Entries taken from a collection

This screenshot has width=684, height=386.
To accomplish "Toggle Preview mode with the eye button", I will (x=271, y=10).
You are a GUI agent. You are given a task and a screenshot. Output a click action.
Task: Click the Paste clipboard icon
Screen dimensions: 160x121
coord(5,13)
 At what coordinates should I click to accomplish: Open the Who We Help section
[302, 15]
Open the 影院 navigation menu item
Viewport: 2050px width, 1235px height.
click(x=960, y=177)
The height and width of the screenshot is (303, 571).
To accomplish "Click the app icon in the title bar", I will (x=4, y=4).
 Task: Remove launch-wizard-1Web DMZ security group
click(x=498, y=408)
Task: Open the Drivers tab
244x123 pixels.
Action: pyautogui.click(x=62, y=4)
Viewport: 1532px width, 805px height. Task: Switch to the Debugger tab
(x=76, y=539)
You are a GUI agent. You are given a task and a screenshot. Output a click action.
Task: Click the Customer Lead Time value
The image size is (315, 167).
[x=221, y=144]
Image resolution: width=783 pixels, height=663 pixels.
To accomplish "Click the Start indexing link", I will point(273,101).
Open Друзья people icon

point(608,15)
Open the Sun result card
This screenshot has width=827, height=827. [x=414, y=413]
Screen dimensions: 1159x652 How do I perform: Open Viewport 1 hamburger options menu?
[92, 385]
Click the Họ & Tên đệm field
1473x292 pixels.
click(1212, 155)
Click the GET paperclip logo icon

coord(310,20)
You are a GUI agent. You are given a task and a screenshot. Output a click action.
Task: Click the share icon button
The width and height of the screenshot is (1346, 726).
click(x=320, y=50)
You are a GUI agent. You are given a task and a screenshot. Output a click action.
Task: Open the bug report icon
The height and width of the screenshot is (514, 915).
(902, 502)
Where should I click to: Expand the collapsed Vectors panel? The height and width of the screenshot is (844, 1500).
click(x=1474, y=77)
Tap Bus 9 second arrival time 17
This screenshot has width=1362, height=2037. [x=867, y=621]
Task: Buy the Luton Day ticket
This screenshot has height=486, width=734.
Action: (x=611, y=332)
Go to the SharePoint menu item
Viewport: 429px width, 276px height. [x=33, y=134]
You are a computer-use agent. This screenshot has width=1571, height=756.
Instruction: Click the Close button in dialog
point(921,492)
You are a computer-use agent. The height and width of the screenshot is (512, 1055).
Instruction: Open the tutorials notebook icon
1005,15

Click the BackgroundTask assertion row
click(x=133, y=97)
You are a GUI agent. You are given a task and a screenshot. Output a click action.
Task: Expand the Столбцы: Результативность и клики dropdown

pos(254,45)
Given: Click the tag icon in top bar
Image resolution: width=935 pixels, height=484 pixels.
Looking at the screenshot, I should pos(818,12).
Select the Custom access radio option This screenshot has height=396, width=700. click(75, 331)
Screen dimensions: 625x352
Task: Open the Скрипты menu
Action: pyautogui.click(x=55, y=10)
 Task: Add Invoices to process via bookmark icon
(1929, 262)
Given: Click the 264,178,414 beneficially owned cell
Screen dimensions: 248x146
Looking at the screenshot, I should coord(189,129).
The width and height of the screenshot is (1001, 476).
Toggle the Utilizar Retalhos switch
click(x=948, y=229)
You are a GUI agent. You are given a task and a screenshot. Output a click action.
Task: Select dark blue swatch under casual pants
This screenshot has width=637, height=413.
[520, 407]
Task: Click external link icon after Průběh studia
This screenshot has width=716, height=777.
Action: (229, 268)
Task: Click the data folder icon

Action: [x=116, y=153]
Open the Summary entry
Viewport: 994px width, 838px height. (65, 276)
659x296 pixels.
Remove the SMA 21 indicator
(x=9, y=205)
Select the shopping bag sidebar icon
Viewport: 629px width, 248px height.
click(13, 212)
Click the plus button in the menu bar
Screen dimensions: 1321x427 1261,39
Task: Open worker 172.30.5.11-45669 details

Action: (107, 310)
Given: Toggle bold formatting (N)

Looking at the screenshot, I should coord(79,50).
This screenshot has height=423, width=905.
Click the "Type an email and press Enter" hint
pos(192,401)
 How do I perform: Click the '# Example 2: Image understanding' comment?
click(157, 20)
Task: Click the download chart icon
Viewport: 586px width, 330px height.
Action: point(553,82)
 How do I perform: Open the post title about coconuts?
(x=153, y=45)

Exercise details
Render every line of the data above as a JSON list of strings, one string per line, leaving out blank lines.

Result of this exercise
[
  "This screenshot has width=684, height=386.",
  "To accomplish \"Toggle Preview mode with the eye button\", I will (x=271, y=10).",
  "You are a GUI agent. You are given a task and a screenshot. Output a click action.",
  "Task: Click the Paste clipboard icon",
  "Screen dimensions: 160x121",
  "coord(5,13)",
  " At what coordinates should I click to accomplish: Open the Who We Help section",
  "[302, 15]",
  "Open the 影院 navigation menu item",
  "Viewport: 2050px width, 1235px height.",
  "click(x=960, y=177)",
  "The height and width of the screenshot is (303, 571).",
  "To accomplish \"Click the app icon in the title bar\", I will (x=4, y=4).",
  " Task: Remove launch-wizard-1Web DMZ security group",
  "click(x=498, y=408)",
  "Task: Open the Drivers tab",
  "244x123 pixels.",
  "Action: pyautogui.click(x=62, y=4)",
  "Viewport: 1532px width, 805px height. Task: Switch to the Debugger tab",
  "(x=76, y=539)",
  "You are a GUI agent. You are given a task and a screenshot. Output a click action.",
  "Task: Click the Customer Lead Time value",
  "The image size is (315, 167).",
  "[x=221, y=144]",
  "Image resolution: width=783 pixels, height=663 pixels.",
  "To accomplish \"Click the Start indexing link\", I will point(273,101).",
  "Open Друзья people icon",
  "point(608,15)",
  "Open the Sun result card",
  "This screenshot has width=827, height=827. [x=414, y=413]",
  "Screen dimensions: 1159x652 How do I perform: Open Viewport 1 hamburger options menu?",
  "[92, 385]",
  "Click the Họ & Tên đệm field",
  "1473x292 pixels.",
  "click(1212, 155)",
  "Click the GET paperclip logo icon",
  "coord(310,20)",
  "You are a GUI agent. You are given a task and a screenshot. Output a click action.",
  "Task: Click the share icon button",
  "The width and height of the screenshot is (1346, 726).",
  "click(x=320, y=50)",
  "You are a GUI agent. You are given a task and a screenshot. Output a click action.",
  "Task: Open the bug report icon",
  "The height and width of the screenshot is (514, 915).",
  "(902, 502)",
  "Where should I click to: Expand the collapsed Vectors panel? The height and width of the screenshot is (844, 1500).",
  "click(x=1474, y=77)",
  "Tap Bus 9 second arrival time 17",
  "This screenshot has width=1362, height=2037. [x=867, y=621]",
  "Task: Buy the Luton Day ticket",
  "This screenshot has height=486, width=734.",
  "Action: (x=611, y=332)",
  "Go to the SharePoint menu item",
  "Viewport: 429px width, 276px height. [x=33, y=134]",
  "You are a computer-use agent. This screenshot has width=1571, height=756.",
  "Instruction: Click the Close button in dialog",
  "point(921,492)",
  "You are a computer-use agent. The height and width of the screenshot is (512, 1055).",
  "Instruction: Open the tutorials notebook icon",
  "1005,15",
  "Click the BackgroundTask assertion row",
  "click(x=133, y=97)",
  "You are a GUI agent. You are given a task and a screenshot. Output a click action.",
  "Task: Expand the Столбцы: Результативность и клики dropdown",
  "pos(254,45)",
  "Given: Click the tag icon in top bar",
  "Image resolution: width=935 pixels, height=484 pixels.",
  "Looking at the screenshot, I should pos(818,12).",
  "Select the Custom access radio option This screenshot has height=396, width=700. click(75, 331)",
  "Screen dimensions: 625x352",
  "Task: Open the Скрипты menu",
  "Action: pyautogui.click(x=55, y=10)",
  " Task: Add Invoices to process via bookmark icon",
  "(1929, 262)",
  "Given: Click the 264,178,414 beneficially owned cell",
  "Screen dimensions: 248x146",
  "Looking at the screenshot, I should coord(189,129).",
  "The width and height of the screenshot is (1001, 476).",
  "Toggle the Utilizar Retalhos switch",
  "click(x=948, y=229)",
  "You are a GUI agent. You are given a task and a screenshot. Output a click action.",
  "Task: Select dark blue swatch under casual pants",
  "This screenshot has width=637, height=413.",
  "[520, 407]",
  "Task: Click external link icon after Průběh studia",
  "This screenshot has width=716, height=777.",
  "Action: (229, 268)",
  "Task: Click the data folder icon",
  "Action: [x=116, y=153]",
  "Open the Summary entry",
  "Viewport: 994px width, 838px height. (65, 276)",
  "659x296 pixels.",
  "Remove the SMA 21 indicator",
  "(x=9, y=205)",
  "Select the shopping bag sidebar icon",
  "Viewport: 629px width, 248px height.",
  "click(13, 212)",
  "Click the plus button in the menu bar",
  "Screen dimensions: 1321x427 1261,39",
  "Task: Open worker 172.30.5.11-45669 details",
  "Action: (107, 310)",
  "Given: Toggle bold formatting (N)",
  "Looking at the screenshot, I should coord(79,50).",
  "This screenshot has height=423, width=905.",
  "Click the \"Type an email and press Enter\" hint",
  "pos(192,401)",
  " How do I perform: Click the '# Example 2: Image understanding' comment?",
  "click(157, 20)",
  "Task: Click the download chart icon",
  "Viewport: 586px width, 330px height.",
  "Action: point(553,82)",
  " How do I perform: Open the post title about coconuts?",
  "(x=153, y=45)"
]